**Work required**
Repeat verbatim, and only, the lines of the data below, beginning at the line that contains "Как сделать заказ (147, 382)" and stopping after the line that contains "DFH4180-HA40-000-A0 (130, 1208)".
(Data for review Opens)
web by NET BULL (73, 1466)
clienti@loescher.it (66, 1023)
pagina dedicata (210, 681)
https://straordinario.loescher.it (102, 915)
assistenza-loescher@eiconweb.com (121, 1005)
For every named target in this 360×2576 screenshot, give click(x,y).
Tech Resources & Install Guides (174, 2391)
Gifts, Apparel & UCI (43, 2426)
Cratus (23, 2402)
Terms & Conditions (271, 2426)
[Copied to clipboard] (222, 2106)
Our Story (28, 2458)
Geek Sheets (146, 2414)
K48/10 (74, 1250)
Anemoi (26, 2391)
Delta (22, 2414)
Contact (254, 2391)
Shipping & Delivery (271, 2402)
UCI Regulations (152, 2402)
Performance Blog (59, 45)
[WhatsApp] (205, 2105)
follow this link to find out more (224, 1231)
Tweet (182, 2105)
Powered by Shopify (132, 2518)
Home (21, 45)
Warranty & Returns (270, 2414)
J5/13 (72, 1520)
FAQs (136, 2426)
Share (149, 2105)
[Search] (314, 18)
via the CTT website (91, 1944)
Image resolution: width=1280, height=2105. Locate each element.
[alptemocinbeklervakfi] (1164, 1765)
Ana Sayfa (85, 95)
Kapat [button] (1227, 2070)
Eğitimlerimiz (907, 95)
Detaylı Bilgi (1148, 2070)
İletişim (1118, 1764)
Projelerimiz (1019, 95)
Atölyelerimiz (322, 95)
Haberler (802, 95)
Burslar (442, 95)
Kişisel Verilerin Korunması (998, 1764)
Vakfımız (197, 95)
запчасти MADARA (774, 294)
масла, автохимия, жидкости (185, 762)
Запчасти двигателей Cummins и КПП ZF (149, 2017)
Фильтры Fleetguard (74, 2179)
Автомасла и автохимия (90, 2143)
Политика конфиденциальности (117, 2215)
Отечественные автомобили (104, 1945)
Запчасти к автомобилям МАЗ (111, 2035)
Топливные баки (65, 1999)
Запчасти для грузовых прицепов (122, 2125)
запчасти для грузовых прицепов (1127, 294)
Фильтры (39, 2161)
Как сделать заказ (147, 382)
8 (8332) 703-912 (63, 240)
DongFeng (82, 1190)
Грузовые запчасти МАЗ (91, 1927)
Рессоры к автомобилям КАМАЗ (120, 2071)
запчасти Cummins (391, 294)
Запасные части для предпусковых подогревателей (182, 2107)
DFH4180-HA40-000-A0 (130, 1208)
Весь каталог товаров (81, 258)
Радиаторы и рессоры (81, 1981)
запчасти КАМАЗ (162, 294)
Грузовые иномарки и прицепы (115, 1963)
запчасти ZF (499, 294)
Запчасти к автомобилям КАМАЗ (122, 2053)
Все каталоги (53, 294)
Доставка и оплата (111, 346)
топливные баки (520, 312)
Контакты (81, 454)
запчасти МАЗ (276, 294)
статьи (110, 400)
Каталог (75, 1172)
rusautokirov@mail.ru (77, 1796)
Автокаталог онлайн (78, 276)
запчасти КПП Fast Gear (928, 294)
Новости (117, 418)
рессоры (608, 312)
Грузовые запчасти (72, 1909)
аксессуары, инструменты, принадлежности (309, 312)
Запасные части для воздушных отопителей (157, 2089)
(Data for review Closes)
**Answer to this problem**
Как сделать заказ (147, 382)
8 (8332) 703-912 (63, 240)
DongFeng (82, 1190)
Грузовые запчасти МАЗ (91, 1927)
Рессоры к автомобилям КАМАЗ (120, 2071)
запчасти Cummins (391, 294)
Запасные части для предпусковых подогревателей (182, 2107)
DFH4180-HA40-000-A0 (130, 1208)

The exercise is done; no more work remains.